• [Your task] List every line below containing "agent".

Information given START

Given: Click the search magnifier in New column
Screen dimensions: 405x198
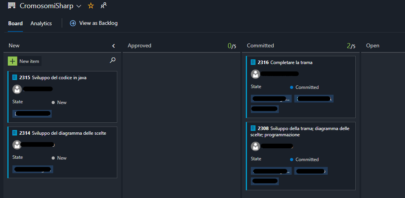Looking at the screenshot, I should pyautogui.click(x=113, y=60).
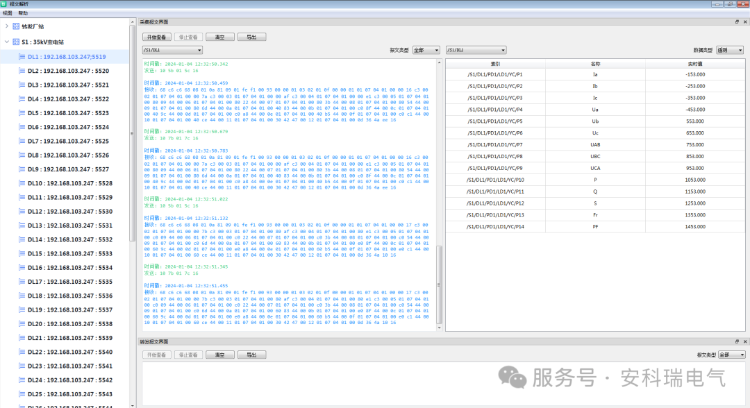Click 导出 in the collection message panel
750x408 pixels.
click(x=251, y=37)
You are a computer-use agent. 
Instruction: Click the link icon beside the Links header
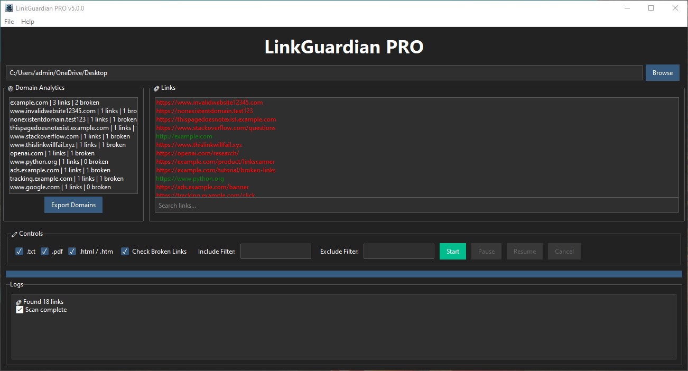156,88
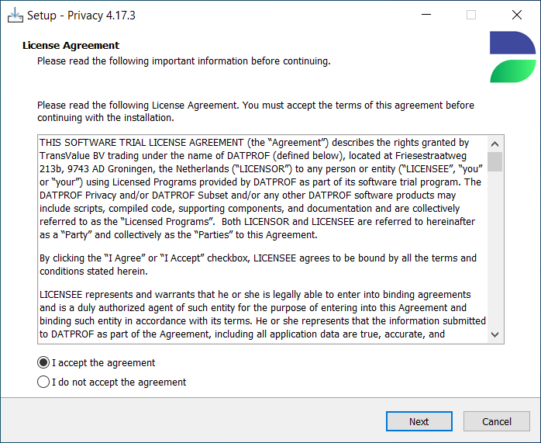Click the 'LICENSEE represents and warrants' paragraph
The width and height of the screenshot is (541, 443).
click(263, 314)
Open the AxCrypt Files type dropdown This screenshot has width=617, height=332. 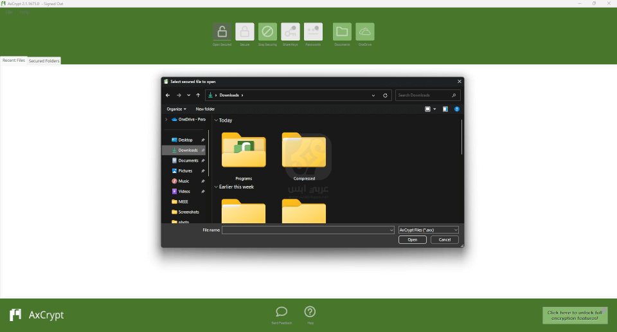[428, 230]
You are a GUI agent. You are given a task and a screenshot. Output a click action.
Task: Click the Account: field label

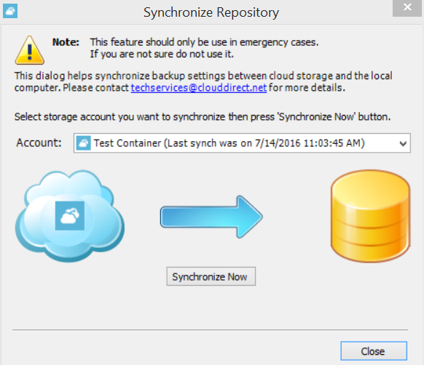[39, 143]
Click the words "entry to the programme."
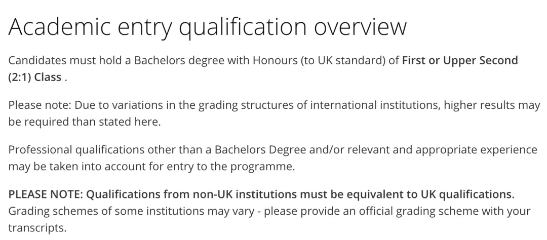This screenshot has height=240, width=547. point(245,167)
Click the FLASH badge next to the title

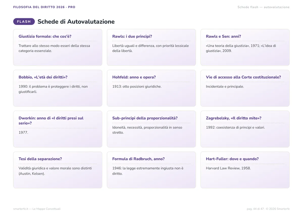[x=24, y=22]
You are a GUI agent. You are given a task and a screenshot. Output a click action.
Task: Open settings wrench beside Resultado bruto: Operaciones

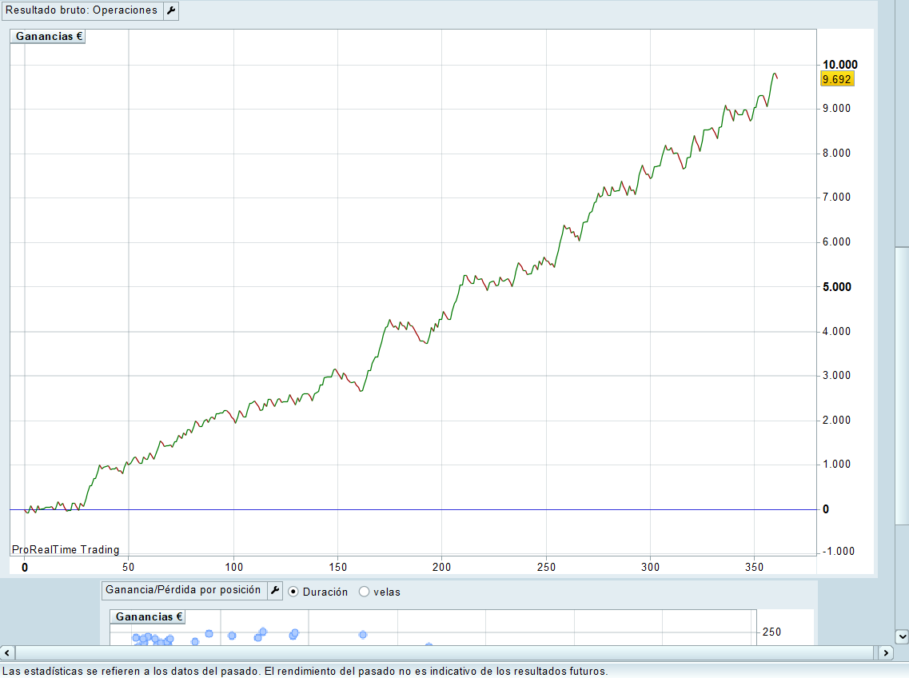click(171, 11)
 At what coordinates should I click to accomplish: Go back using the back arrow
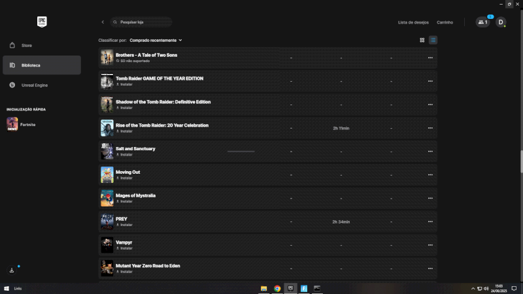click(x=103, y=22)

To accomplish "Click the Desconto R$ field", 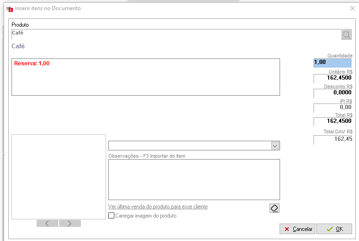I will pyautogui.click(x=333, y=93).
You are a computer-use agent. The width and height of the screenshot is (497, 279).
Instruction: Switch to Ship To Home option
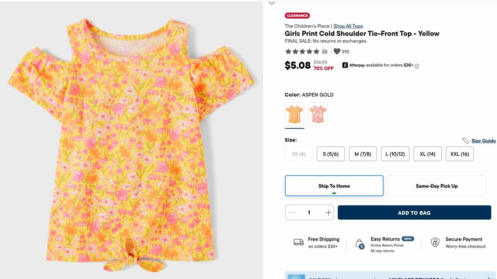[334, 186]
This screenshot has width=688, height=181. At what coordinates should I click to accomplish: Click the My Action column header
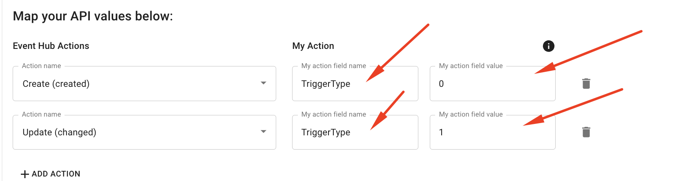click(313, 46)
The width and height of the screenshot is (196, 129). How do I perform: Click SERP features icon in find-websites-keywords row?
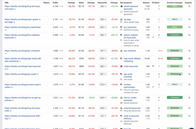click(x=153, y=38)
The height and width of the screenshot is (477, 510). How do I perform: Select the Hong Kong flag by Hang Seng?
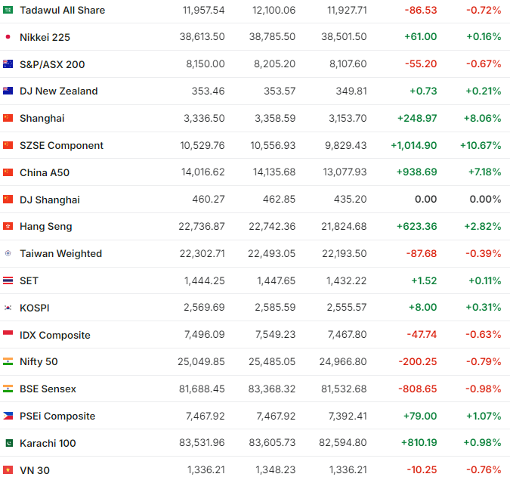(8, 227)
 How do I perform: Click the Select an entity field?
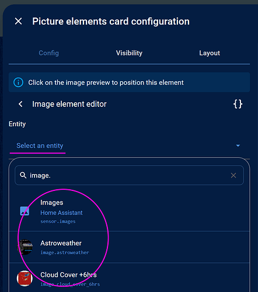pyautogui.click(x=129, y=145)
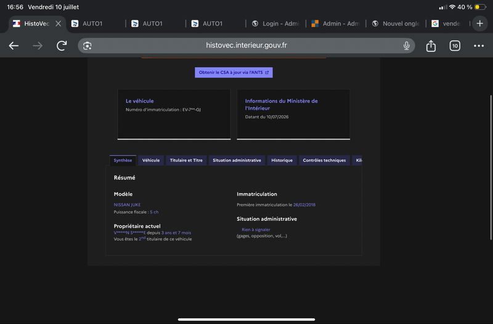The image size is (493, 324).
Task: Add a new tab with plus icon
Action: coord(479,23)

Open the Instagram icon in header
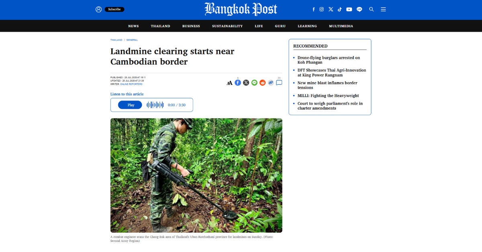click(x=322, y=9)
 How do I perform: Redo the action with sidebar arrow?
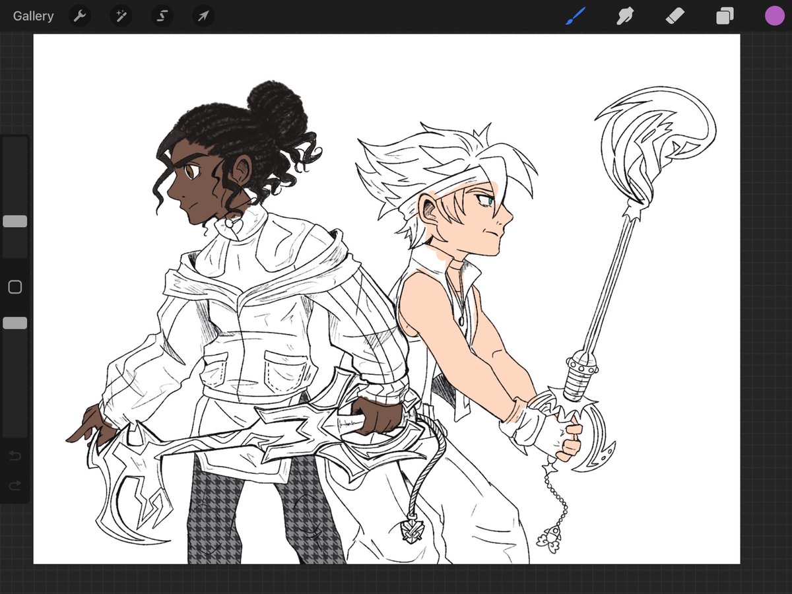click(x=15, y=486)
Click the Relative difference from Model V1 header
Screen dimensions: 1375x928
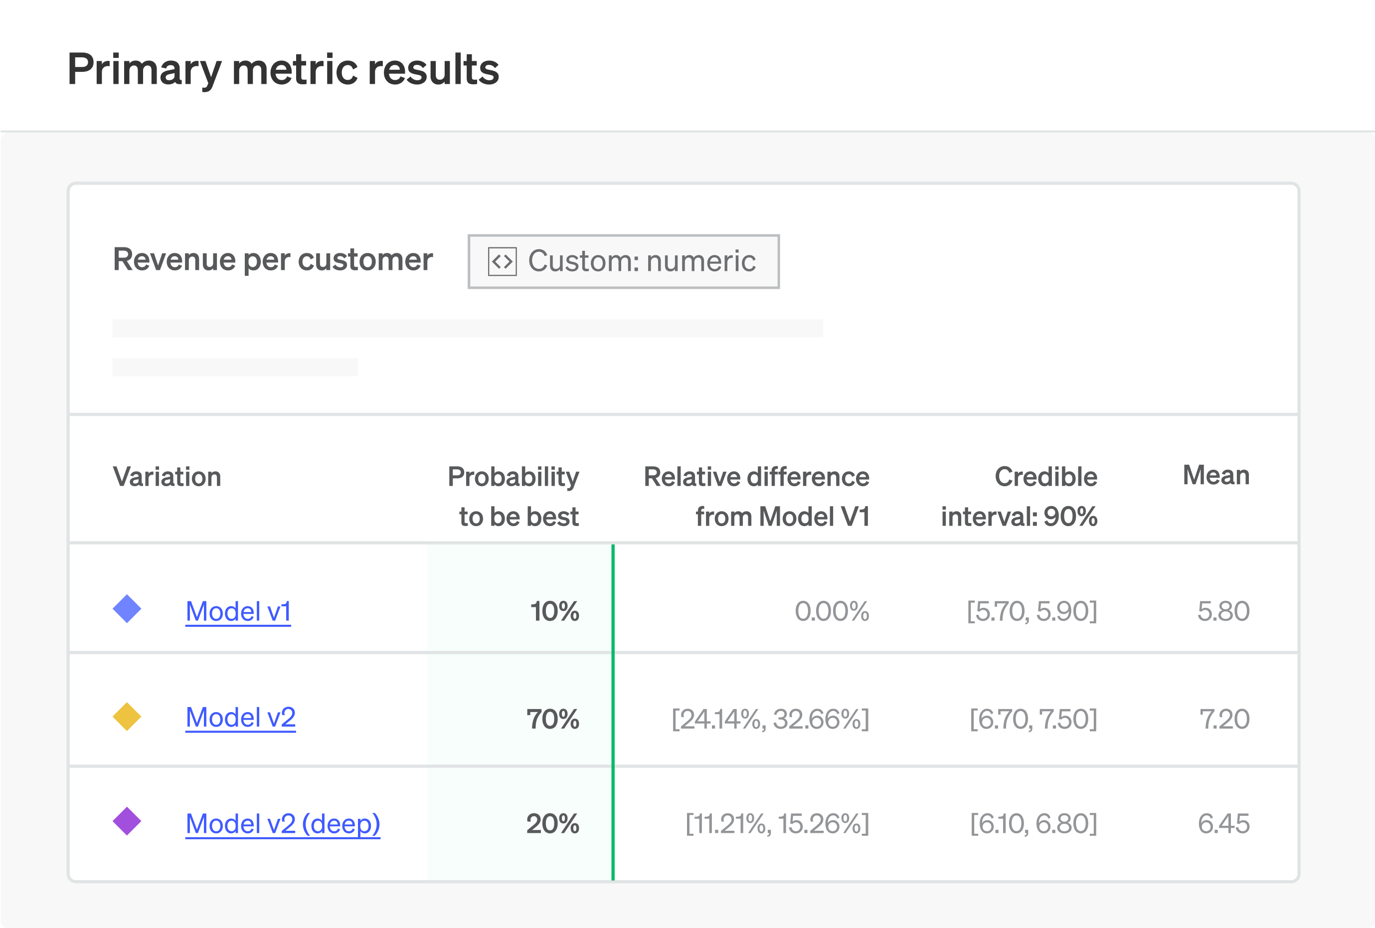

Information given END

• [Your solution]
You are a computer-use agent. 
You are a GUI agent. You are given a task and a screenshot. Output a click action.
You are a GUI agent. You are given a task and a screenshot. Output a click action.
You are a computer-use agent. The width and height of the screenshot is (497, 279).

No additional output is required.